= EXCERPTED DATA =
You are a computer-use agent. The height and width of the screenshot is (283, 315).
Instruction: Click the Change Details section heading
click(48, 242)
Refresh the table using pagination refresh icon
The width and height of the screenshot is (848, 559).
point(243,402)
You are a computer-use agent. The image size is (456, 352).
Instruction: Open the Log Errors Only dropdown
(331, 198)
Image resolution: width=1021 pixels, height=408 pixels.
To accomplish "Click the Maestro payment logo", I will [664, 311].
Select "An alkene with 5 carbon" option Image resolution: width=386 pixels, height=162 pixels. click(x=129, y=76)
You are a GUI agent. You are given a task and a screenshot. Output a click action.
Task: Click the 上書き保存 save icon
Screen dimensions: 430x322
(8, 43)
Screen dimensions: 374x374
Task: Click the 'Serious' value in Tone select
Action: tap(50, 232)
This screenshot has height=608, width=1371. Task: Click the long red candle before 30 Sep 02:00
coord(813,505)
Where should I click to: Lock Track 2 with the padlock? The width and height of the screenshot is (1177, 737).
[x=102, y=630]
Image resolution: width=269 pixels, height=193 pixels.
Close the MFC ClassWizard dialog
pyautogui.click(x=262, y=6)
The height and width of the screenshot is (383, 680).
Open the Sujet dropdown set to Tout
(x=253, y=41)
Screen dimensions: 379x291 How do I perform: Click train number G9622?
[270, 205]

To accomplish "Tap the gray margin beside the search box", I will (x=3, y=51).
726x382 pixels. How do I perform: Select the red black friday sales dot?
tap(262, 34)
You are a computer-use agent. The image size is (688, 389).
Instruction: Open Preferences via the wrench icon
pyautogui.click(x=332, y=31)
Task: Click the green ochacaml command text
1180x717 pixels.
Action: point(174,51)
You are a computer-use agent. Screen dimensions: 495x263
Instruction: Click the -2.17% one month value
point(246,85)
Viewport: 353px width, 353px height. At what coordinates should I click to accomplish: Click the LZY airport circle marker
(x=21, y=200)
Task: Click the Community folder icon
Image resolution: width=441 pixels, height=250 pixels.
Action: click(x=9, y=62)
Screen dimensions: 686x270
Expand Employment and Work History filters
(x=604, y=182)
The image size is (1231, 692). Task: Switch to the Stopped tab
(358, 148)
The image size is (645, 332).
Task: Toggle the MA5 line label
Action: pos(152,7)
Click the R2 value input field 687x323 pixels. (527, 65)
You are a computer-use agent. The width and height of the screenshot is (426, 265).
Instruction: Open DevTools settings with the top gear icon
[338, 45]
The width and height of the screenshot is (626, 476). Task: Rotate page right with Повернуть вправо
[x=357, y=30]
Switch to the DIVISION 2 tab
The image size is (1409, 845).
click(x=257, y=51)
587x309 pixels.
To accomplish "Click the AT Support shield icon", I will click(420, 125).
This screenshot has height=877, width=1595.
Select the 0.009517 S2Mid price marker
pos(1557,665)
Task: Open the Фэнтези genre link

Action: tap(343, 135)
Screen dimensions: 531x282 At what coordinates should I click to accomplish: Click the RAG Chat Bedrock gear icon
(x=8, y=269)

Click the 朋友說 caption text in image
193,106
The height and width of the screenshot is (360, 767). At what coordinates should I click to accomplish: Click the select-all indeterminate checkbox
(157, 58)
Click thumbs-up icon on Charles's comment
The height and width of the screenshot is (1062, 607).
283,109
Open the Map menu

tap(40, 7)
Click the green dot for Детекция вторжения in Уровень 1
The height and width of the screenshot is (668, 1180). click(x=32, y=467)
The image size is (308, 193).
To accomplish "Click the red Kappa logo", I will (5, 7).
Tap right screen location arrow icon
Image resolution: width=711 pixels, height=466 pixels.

= WHAT TO WORK ON =
Go through the records above and return each line in which the word "logo" occurs.

= RESPONSE BELOW =
To accomplish "Click the Maestro payment logo", I will [664, 311].
To accomplish "Click the red Kappa logo", I will (5, 7).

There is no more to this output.